The film opens with the scene in the forest, only referred to in the play, which drives the rest of the action as it did less convincingly in the play: teen-age girls, half in jest, half serious, dance to voodoo rhythms and cast spells to bring them lovers. Then suddenly we see Abigail Williams (Winona Ryder), her face covered with blood from a sacrificed chicken as she utters a shocking curse on Elizabeth Proctor. Abigail has already slept with Elizabeth’s husband John and is the ringleader of the girls, not only in the forest scene but in the later antics by which they send their elders into a hysterical fear of witchcraft. Abigail, more explicitly in the film than in the play, is ready to bring to the gallows as witches a host of innocent people in order to be rid of the woman who stands between her and John Proctor.
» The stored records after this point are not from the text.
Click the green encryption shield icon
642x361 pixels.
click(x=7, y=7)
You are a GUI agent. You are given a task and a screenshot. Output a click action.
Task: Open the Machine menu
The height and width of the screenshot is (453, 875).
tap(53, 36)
What makes the film frightening, as it did the play, is the wholesale success of false accusations, unsupported by any visible or tangible evidence. John Proctor, who knows that the accusations are false and Abigail a liar, publicly admits to his adultery with her in an effort to discredit her and her followers, but he is no match for her cunning. Her ability to manipulate the other girls prevails over all, assisted to be sure by the foolish insecurity of a minister (Samuel Parris, played by Bruce Davison), by the greed of a large Salem landholder (Thomas Putnam, played by Jeffrey Jones), and by the seeming impartiality of a grave judge (John Danforth,* played by Paul Scofield).
The film and the play are ostensibly about the way mass madness can overcome justice, as it did at Salem in 1692, as it did in the McCarthy hearings at the time Miller was writing the play, and as it has before and since in too many times and places. The theme is universal, and the very fact that witchcraft is so easily discredited today only gives greater force to the shock of recognition when we watch the otherwise sober men and women of Salem take fright at its imagined presence. Paul Scofield’s brilliant performance makes Judge Danforth so obviously thoughtful and fair, so unmoved by hysteria, that he obliges us to accept the plausibility and thus the horror of the whole thing.
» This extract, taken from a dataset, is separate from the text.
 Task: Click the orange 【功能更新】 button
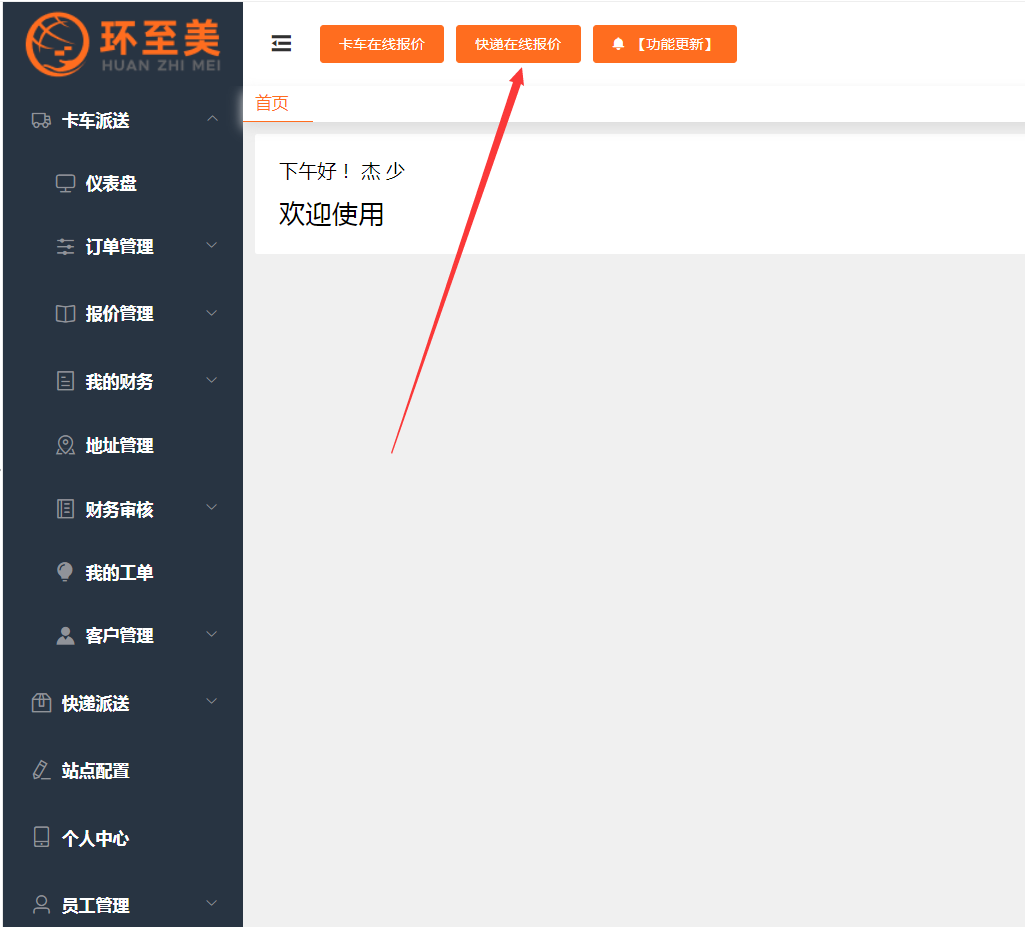point(665,44)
But if madness is the ostensible theme, it is gradually subordinated to the effect of it on the relationship between John Proctor and his wife. Daniel Day-Lewis as Proctor and Joan Allen as Elizabeth create a tension, arising from her knowledge of his infidelity, that comes to dominate the film. Day-Lewis’s Proctor is a man with obvious strength of mind and muscle who does not suffer fools gladly but knows his own weaknesses. The film builds toward the resolution of his guilt in defiance of a society that cannot recognize its greater collective guilt. Along the way we see more casually the courage of the innocent who require no inner struggle in laying down their lives for the truth. The film becomes the story of a man who must reckon with himself before he can join the braver souls who step to their martyrdom without a backward look. Proctor’s triumph in the end, absolved by a wife who has come to a new understanding of herself as well as him, is not a triumph of righteousness or even of rightness but of humanity, a man’s affirmation simply of himself. He goes to the gallows only after he has shown his weakness, only after he has momentarily agreed to a false confession that would have saved his life but dishonored him in his own mind. But he withdraws it and restores his self-respect and his contempt for a world that could do what the people of Salem were doing.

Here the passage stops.